And yet even a supposedly profound intellectual like the famous German philosopher Immanuel Kant insisted that all lies were immoral and never permissible, even in situations of imminent peril. Lying is absolutely essential in a civilized society (if we all said to people’s faces what we say behind their backs, society would be impossible), and absolutely necessary in many circumstances. During wartime, Churchill said, “the truth has to be protected by a battalion of lies.” Lying is also sometimes the only moral thing to do. Imagine German SS agents knocking on the door of a residence in Berlin in the late 1930s and inquiring of a young Jew as to the whereabouts of his parents, who are in hiding. Kant would apparently insist that the lad tell the SS the truth. And why would any decent human being, upon being asked by a particularly unattractive girl or boy how he or she looks in a new outfit, not say “Good,” or “Fine,” even if the young person looked awful?

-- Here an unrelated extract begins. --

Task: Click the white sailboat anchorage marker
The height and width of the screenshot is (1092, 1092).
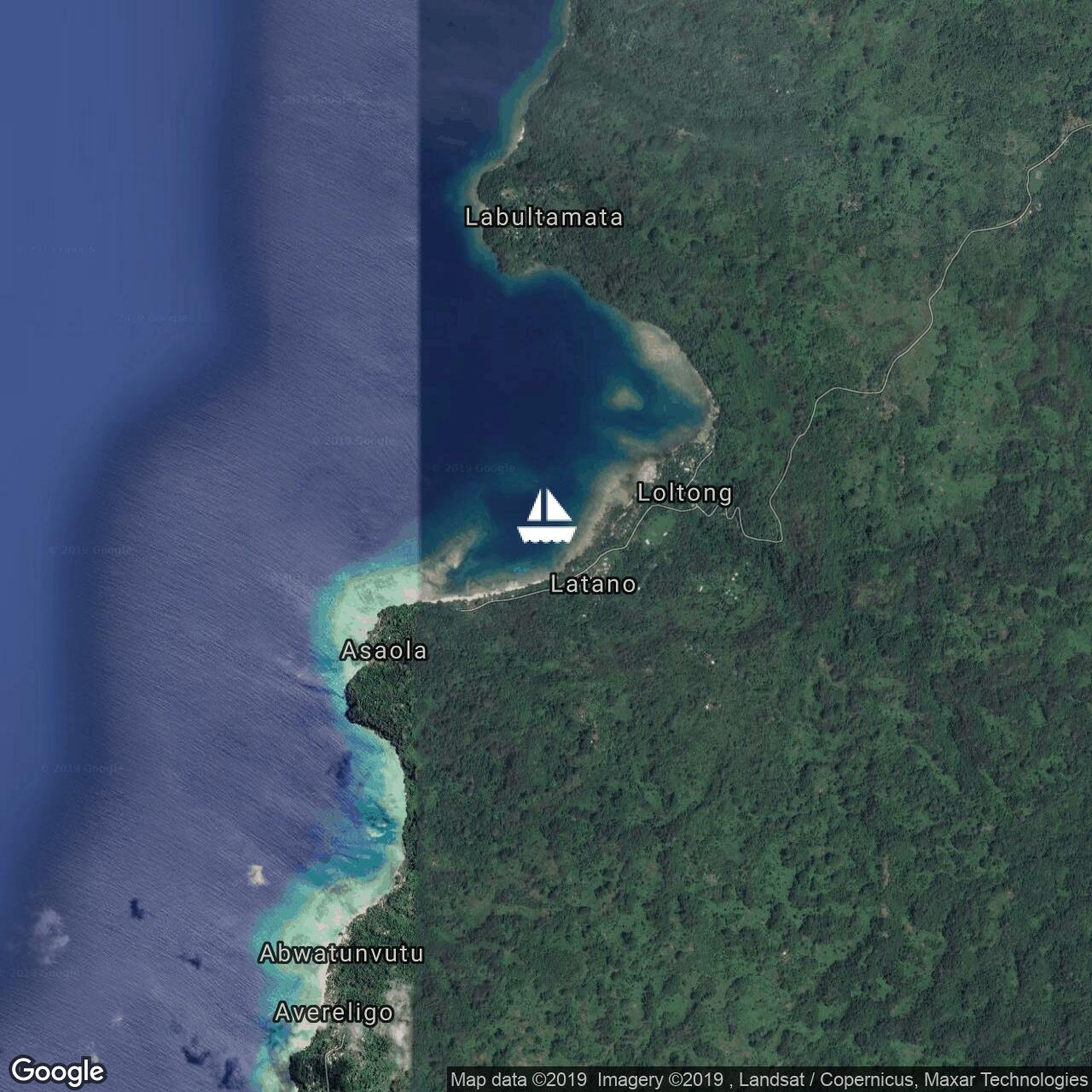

Lying is so common that virtually every runner in a football game and catcher in a baseball game thinks nothing of lying, almost every single time, in front of thousands and, if the game is televised, millions of people. Show me a high school, college, or professional runner who, when tackled, doesn’t try to place the ball a tad farther down the field than it should be. The referee has to move the ball back a couple of inches to the proper place all the time. Show me a catcher in a baseball game who doesn’t automatically pull a ball that just missed the plate back into the strike zone for the benefit of the umpire. Would anyone be silly enough to suggest that if you deceive by your conduct it is okay, but never by your words? That is, it’s okay for the catcher to try to deceive the umpire by moving the gloved ball closer to the plate, but if he were to take it a step further, turn around and tell the umpire the ball was a strike, it would be understandable for the umpire to bark at him: “You lowlife liar, you’re outta this ballgame”? That would be elevating words over conduct in importance, something at odds with what our society has always believed. One of my favorite expressions is, “Your conduct speaks so loudly I can’t hear a word you are saying.” All deception in life, whether in words or conduct, is a lie.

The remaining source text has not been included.